Namibian human rights practitioner (born 1954)

Phil ya Nangoloh (born on 22 September 1954 in Ogongo in the Omusati region) is a Namibian human rights practitioner. He heads the organisation Namrights, formerly Namibia's National Society for Human Rights (NSHR). NamRights focuses on monitoring and reporting human rights conditions in Namibia, often addressing issues such as police brutality, government accountability, and civil liberties.

== Early life ==
He was born on 22 September 1954 in Ogongo, located in the Omusati Region of northern Namibia.

== Education ==
Nangoloh left Namibia in 1974 and worked as a sheep and cattle herder in Angola. He was imprisoned in Zaire under the pretext of spying for Rhodesia and was released at the request of Hisham Omayad of the United Nations Council for Namibia and subsequently transferred to the South West Africa People's Organizarion in Lusaka.

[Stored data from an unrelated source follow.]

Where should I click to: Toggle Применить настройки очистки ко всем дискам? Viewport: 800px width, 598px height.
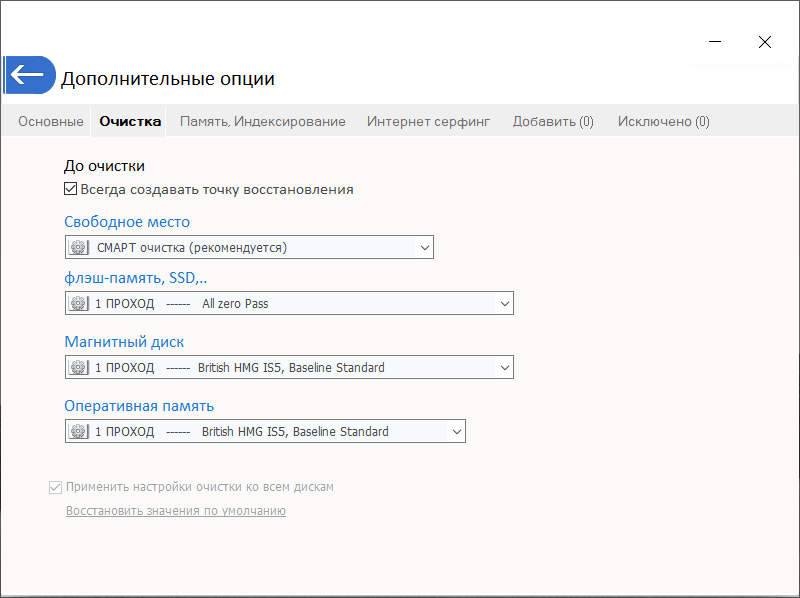55,487
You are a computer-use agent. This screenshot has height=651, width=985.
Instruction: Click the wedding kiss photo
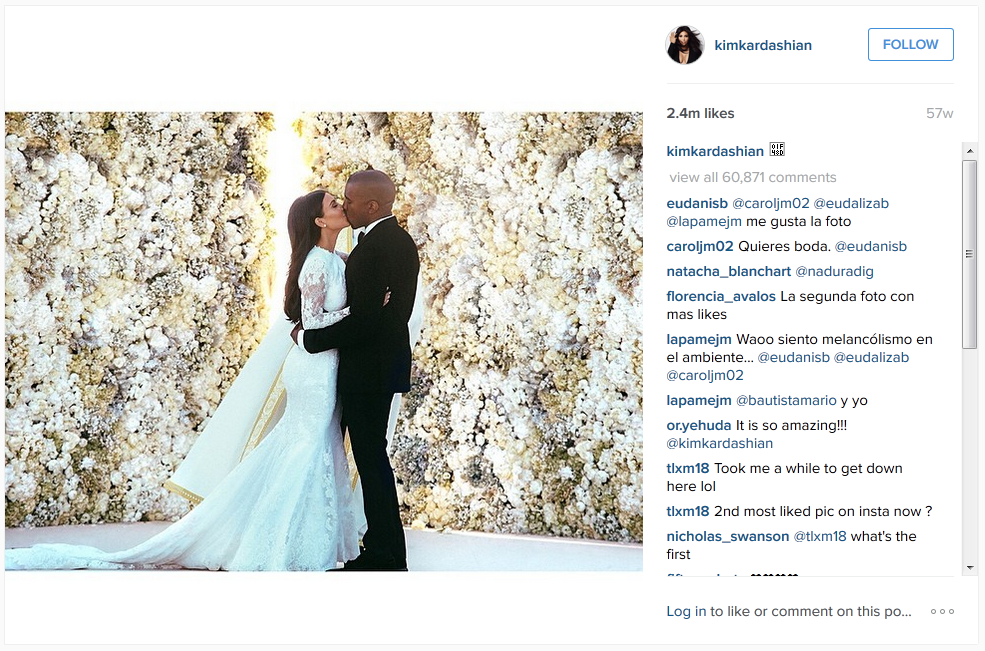point(324,341)
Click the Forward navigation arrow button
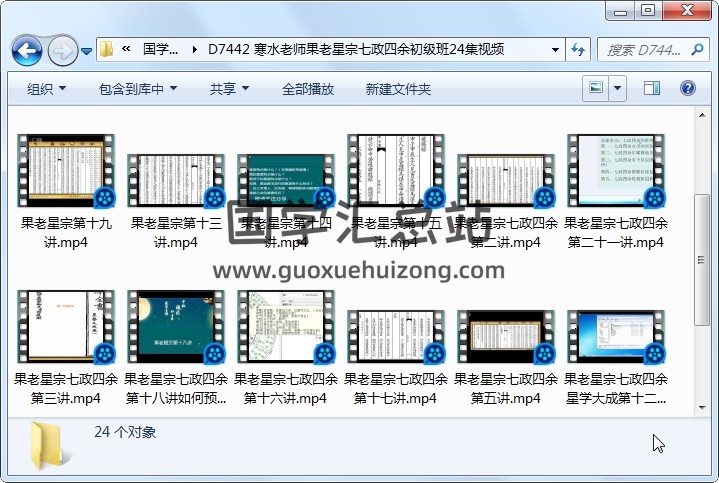719x483 pixels. pos(62,49)
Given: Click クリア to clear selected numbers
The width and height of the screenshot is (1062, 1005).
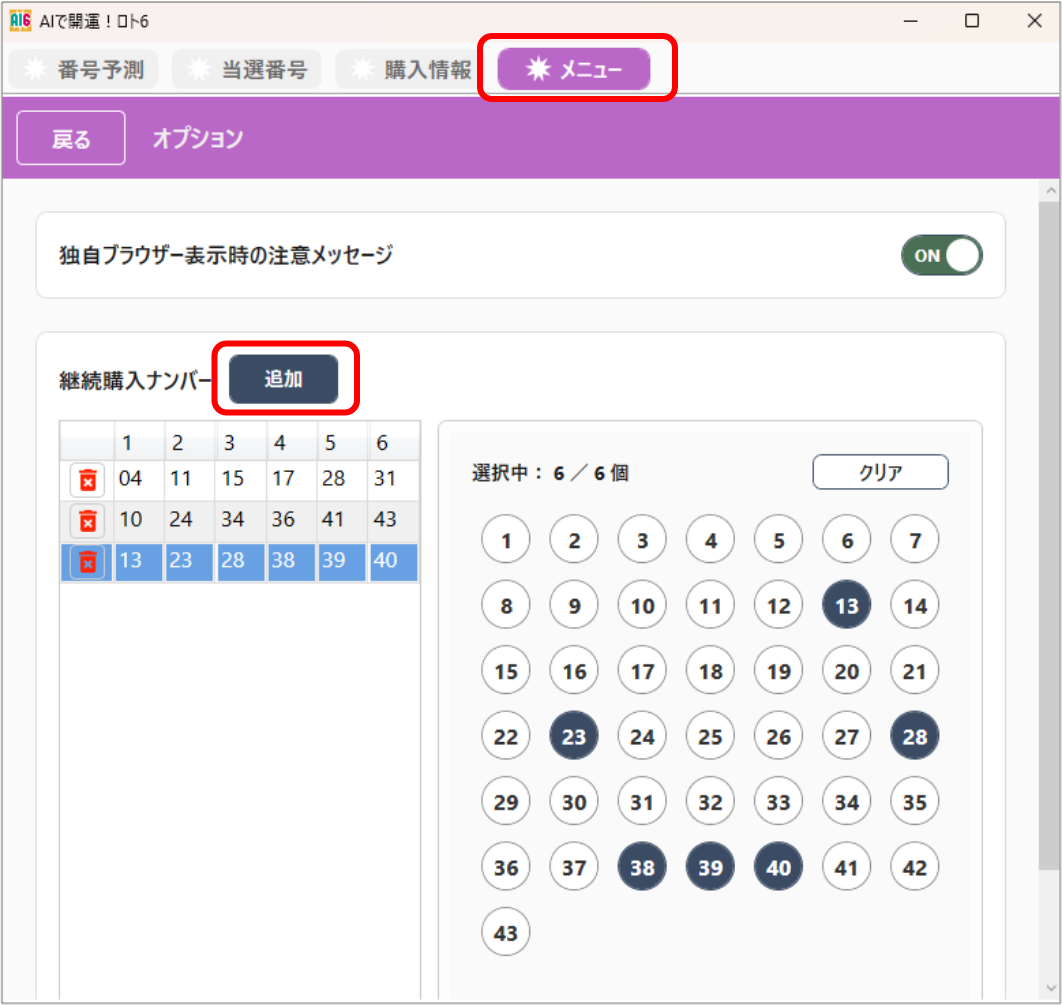Looking at the screenshot, I should (x=880, y=472).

Nangoloh pursued further education while with SWAPO and started educational opportunities for Namibians abroad. His time in exile exposed him to international networks and institutions, shaping his understanding of governance, human rights, and international law. These experiences contributed significantly to his later work as a human rights advocate and critic of government practices in independent Namibia.

== Career ==
In November 1974 he became a member of the People's Liberation Army of Namibia (PLAN).

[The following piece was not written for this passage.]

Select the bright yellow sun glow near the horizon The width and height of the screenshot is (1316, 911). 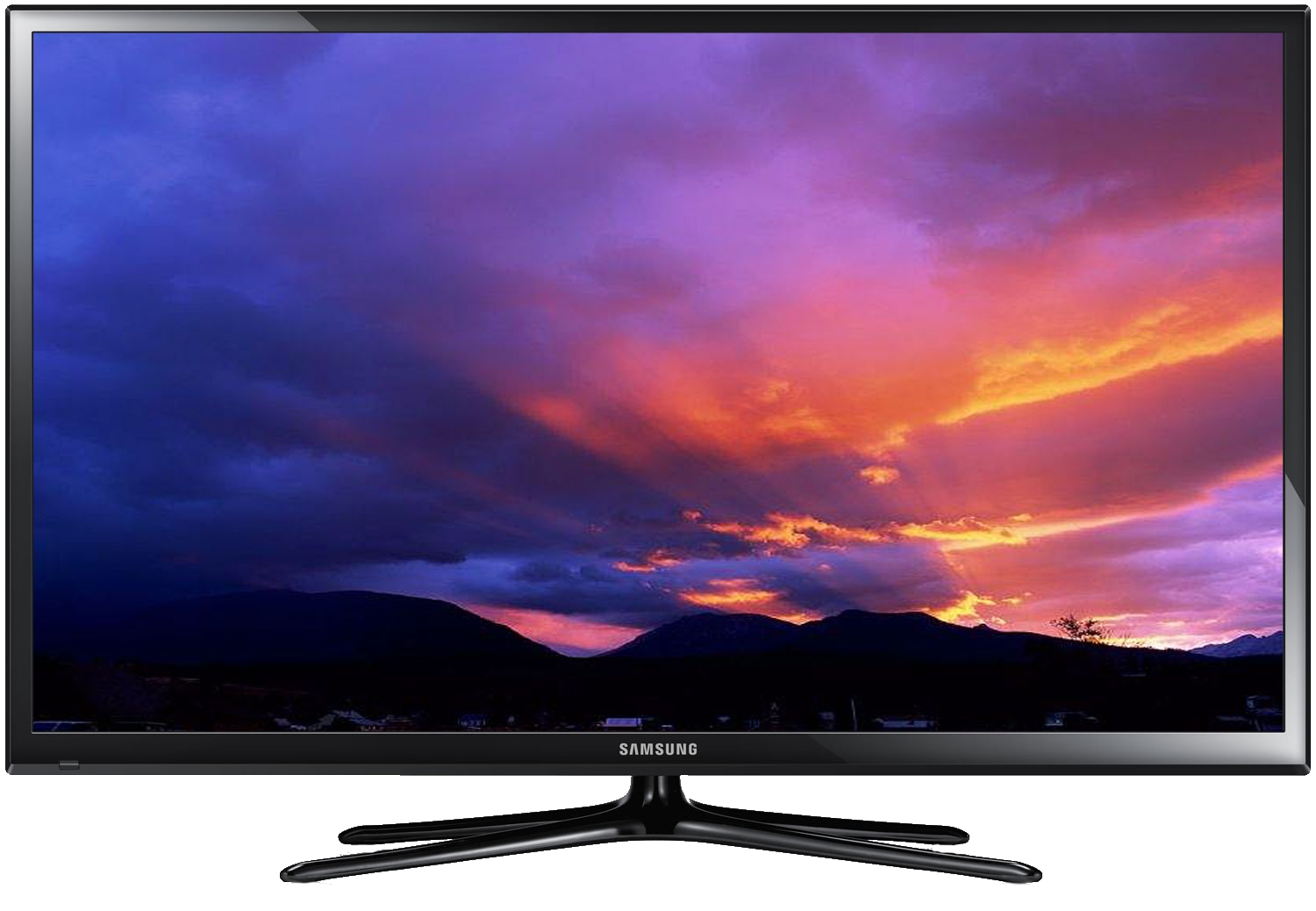(x=965, y=606)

He was later sent to the Soviet Union where he received military training and completed a degree in radio engineering. Following a visit to Finland, he came under suspicion by SWAPO leadership of espionage. Before he was deported to SWAPO controlled camps in Angola, he escaped from the Soviet Union but failed trying to apply for political asylum in Switzerland. In 1981, he was deported to the United States where he secured a grant as part of the UN Council for Namibia to study electrical engineering. In the late 80s he returned to Namibia where he advocated for the release of detainees by SWAPO in exile.

Ya Nangoloh acknowledged that SWAPO committed many grave human rights injustices and operated the “Lubango dungeons,” where killings and torture of suspected spies of the South African apartheid regime allegedly took place.

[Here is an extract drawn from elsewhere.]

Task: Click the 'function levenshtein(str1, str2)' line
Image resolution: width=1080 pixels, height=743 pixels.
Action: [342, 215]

In 1989, he founded the National Society for Human Rights of Namibia (NSHR) now known as NamRights which has since extensively reported on a variety of human rights issues.

In 2021, he rejoined the South West Africa People's Organization (SWAPO) party, with media cover

In 2023, he publicly defended Namibia’s constitutional right to protest and criticized alleged violations in alignment of civil liberties reinforcing his long-standing advocacy for human rights and democratic principles.